WHAT THE EXERCISE ASKS.
Where the string "agent" occurs in a line of the data below, that line should be copied.

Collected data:
==*==
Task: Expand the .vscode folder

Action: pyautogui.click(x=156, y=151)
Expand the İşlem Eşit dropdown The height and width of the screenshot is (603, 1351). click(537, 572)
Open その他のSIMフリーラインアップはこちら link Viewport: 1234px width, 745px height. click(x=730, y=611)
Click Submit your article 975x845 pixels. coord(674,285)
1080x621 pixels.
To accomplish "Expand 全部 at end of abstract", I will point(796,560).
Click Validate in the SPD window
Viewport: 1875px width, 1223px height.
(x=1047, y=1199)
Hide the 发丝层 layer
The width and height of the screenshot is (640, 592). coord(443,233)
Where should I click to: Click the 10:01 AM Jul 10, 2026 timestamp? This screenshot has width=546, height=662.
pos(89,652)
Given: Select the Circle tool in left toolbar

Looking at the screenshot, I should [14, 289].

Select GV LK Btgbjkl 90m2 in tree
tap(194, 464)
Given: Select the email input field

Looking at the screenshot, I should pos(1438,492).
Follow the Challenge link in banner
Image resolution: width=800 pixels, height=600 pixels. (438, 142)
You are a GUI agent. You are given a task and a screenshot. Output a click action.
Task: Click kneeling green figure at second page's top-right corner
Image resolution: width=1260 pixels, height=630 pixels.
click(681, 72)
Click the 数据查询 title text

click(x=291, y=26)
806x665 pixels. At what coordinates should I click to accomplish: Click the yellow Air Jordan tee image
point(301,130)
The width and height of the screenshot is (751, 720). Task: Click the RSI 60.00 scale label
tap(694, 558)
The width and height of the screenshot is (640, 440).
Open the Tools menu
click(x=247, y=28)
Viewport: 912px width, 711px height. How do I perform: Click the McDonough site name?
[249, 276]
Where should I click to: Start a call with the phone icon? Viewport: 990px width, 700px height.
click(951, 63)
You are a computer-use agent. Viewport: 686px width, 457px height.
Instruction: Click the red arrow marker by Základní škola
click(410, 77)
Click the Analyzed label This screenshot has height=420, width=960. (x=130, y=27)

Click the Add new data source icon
==*==
WRITTEN RESPONSE.
You are a GUI agent. You are given a task and a screenshot. Output a click action.
You are a computer-use agent. Viewport: 686px width, 457px height.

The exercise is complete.